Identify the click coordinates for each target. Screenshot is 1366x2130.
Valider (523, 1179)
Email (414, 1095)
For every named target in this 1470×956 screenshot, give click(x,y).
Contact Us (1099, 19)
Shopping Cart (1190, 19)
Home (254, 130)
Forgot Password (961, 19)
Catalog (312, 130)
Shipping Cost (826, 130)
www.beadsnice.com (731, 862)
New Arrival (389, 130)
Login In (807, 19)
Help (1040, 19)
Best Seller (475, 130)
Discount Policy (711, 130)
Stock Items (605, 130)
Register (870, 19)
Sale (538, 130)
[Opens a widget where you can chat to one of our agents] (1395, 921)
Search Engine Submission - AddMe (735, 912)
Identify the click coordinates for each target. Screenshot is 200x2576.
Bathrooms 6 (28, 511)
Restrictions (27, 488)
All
========
* _TASK DIRECTIONS_
Give the lines from the one containing "Valider (523, 1179)" through the end of the entries again, exactly as written and with no other lines.

* _SOLUTION TO THE EXERCISE_
Valider (523, 1179)
Email (414, 1095)
For every named target in this 1470×956 screenshot, give click(x,y).
Contact Us (1099, 19)
Shopping Cart (1190, 19)
Home (254, 130)
Forgot Password (961, 19)
Catalog (312, 130)
Shipping Cost (826, 130)
www.beadsnice.com (731, 862)
New Arrival (389, 130)
Login In (807, 19)
Help (1040, 19)
Best Seller (475, 130)
Discount Policy (711, 130)
Stock Items (605, 130)
Register (870, 19)
Sale (538, 130)
[Opens a widget where you can chat to one of our agents] (1395, 921)
Search Engine Submission - AddMe (735, 912)
Identify the click coordinates for each target. Screenshot is 200x2576.
Bathrooms 6 (28, 511)
Restrictions (27, 488)
All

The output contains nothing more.